Intraoperative challenges
Approach and dilatation: The preferable approach in preterm babies is superior corneal incision as with other pediatric cases. The superior wound is covered with the upper eyelid, and hence, is at a lesser risk of trauma and exposure, thereby, decreasing the risk of infection. Pupillary miosis and posterior synechiae can be present, especially in advanced ROP or APROP. The use of high-density visco-cohesive is preferred to maintain the AC and have minimum fluctuations in AC depth. The synechiae could be initially released to assess pupillary dilatation. In cases with non-dilating pupils, various maneuvers like mechanical stretching, sphincterotomy, and use of mechanical devices like iris hooks can be tried. The use of other mechanical devices like the Malyugin ring in such small eyes is not preferable due to the lesser space for maneuvering these devices.
Anterior continuous capsulorhexis (ACC) and lens aspiration: The anterior capsule can be stained using 0.06% trypan blue dye to visualize it. Trypan blue dye is known to have biochemical effects on the lens capsule, decreasing its elasticity.[45,46] The ACC can be started with the capsulotomy 26-Gauge needle and further performed using capsulorhexis forceps. The forceps allow for controlled maneuvering of the elastic capsule.[47] But before starting, the AC should be formed with a high-density visco-cohesive substance to avoid AC depth fluctuation and flatten the anterior capsule. The appropriate size of the ACC is approximately 4.5–5 mm.[48] The use of a Callisto-guided marking system can help in this aspect. Multiple quadrant hydrodissection can be performed in cases where the posterior capsular defect is not suspected. This facilitates easy cortex removal with lesser fluid volume needed.[48,49] The lens aspiration can be performed using the bimanual technique which allows complete removal of the lens matter without undue stress on the bag. Any residual lens matter could lead to excess inflammation in these pediatric cases, and hence, should be avoided.
Posterior continuous capsulorhexis (PCC), vitrectomy, and fundus examination: PCC can be made after partially filling the posterior chamber with high-density visco-cohesive. Complete fill should be avoided as this may lead to an increase bowing of the posterior capsule causing increasing angulation of the instrument leading to difficult maneuvering. Also, there is an increase in pressure on the posterior capsule, especially at the posterior-most point, creating a high risk of irregular extension. The PCC is performed with capsulorhexis forceps after initiation with a capsulotomy needle and should ideally be 3.5–4 mm approximately[48,50,51] [Fig. 3a]. PCC can also be performed using vitrectomy but can have radial extension and IOL stability issues. It can also be performed after IOL placement with a vitrectomy probe using the pars plana approach. Anterior vitrectomy (AV) is then performed beyond the margin and 2 mm deeper from the posterior capsule.[51] However, caution must be exercised and overzealous AV should be avoided as these cases may have peripheral vitreoretinal traction. A complete AV and PCC reduce the chances of postoperative posterior capsular opacification (PCO) significantly.[51,52,53,54,55,56,57,58] The posterior segment can be visualized at this stage using the endo-illuminator and wide-angle retinal lens [Fig. 4].[59,60] The AC should be formed with viscoelastic before inserting the endo-illuminator. It allows us to assess the status of the optic disc, posterior pole, and the periphery. The zone of vascularization, presence of ROP, stage, and disease can be determined. This visualization helps in the further management of the ROP as postoperative fundus examination with speculum and indentation may not be possible in the initial 2 weeks considering the wound stability.
Figure 3.

Intraoperative anterior segment images showing anterior (a—white arrow) and posterior capsulorhexis (a—black arrow) and intraocular lens in the bag (b)
Figure 4.

Intraoperative fundus image of a case of a preterm baby with zone II retinopathy of prematurity showing dilated and tortuous vessels suggestive of plus disease (a and b). Peripheral fundus showed avascular retina (c—black arrow)

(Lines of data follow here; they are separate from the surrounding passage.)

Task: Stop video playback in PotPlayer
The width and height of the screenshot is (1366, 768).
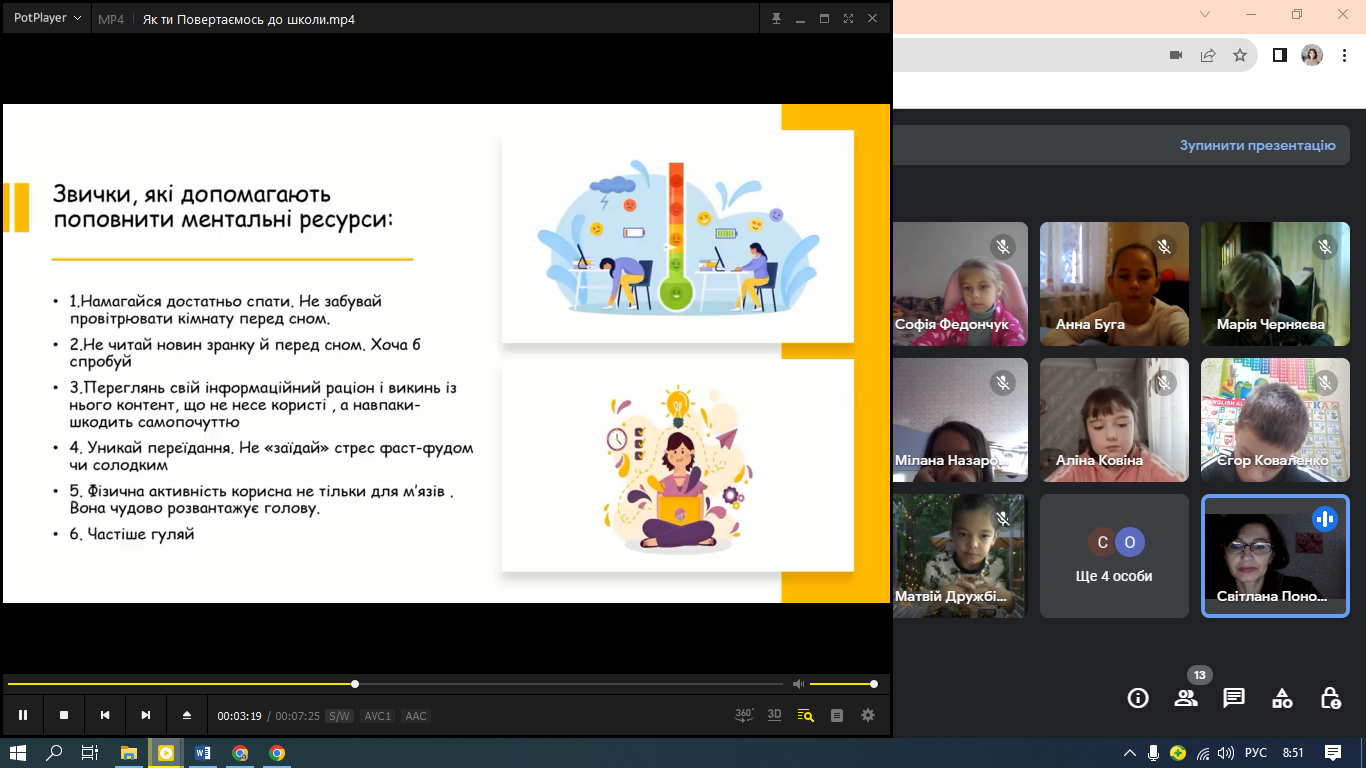Action: click(64, 715)
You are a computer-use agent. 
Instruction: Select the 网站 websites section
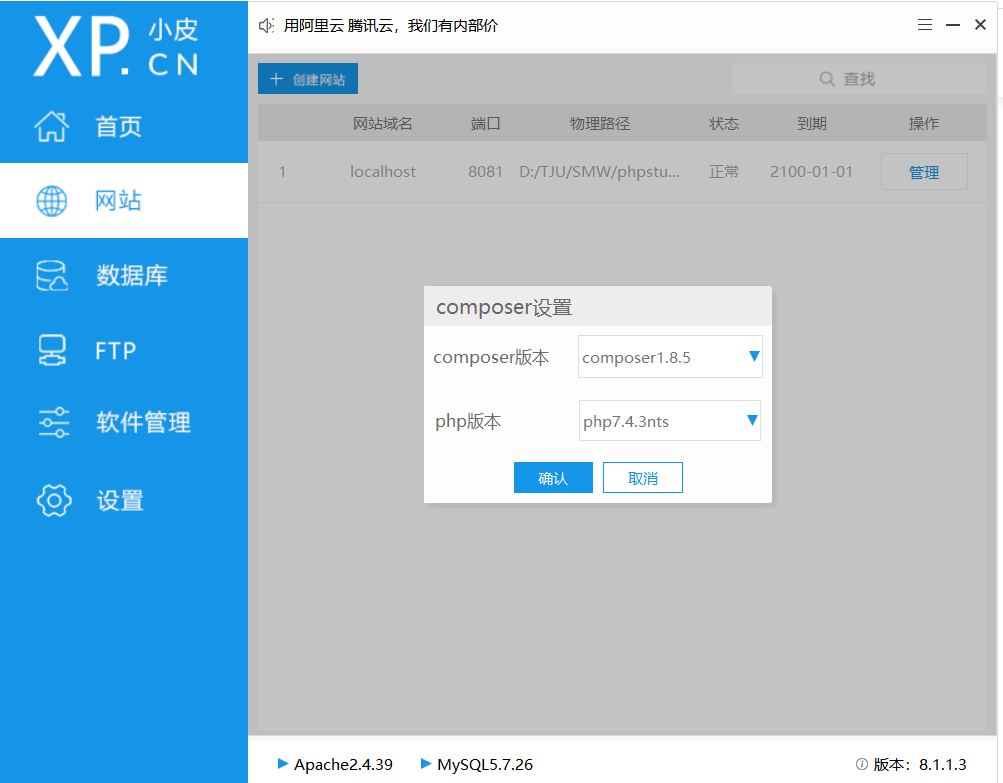[120, 200]
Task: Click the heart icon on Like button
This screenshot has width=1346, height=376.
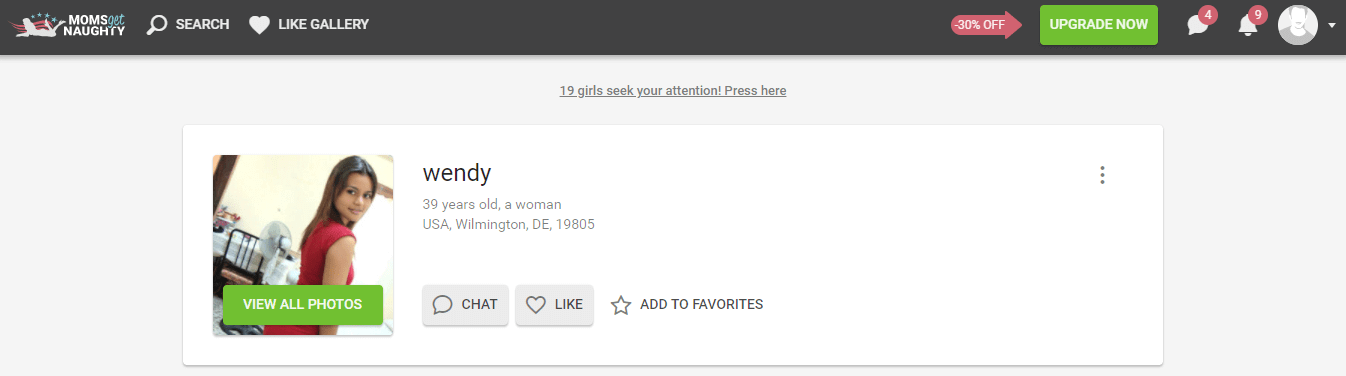Action: pyautogui.click(x=537, y=305)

Intraocular lens: Another question arises if the IOL can be placed, and if yes, what power to be used? The IOL can be placed if the size of the corneal diameter >10 mm, STS diameter >9 mm, axial length >17 mm, and if no additional ocular features precluding IOL placement are present.[12,48] In the cases where the anterior and posterior capsulorhexis is intact and well sized, the IOL can be placed in the bag, while in compromised capsulorhexis, a multipiece IOL to be placed in the sulcus [Fig. 3b]. The optic capture involves fixing the lens optic behind the posterior capsule while the haptics remains in place and allows better stabilization of the lens and further prevents visual axis opacification (VAO).[61,62,63] In case of no capsular support, the child may be left aphakic and iris-fixated IOL or AC-IOL can be placed later in life. These ROP cases usually have myopia, thin sclera, and retinal involvement. Hence, scleral fixated IOL is usually avoided in these cases.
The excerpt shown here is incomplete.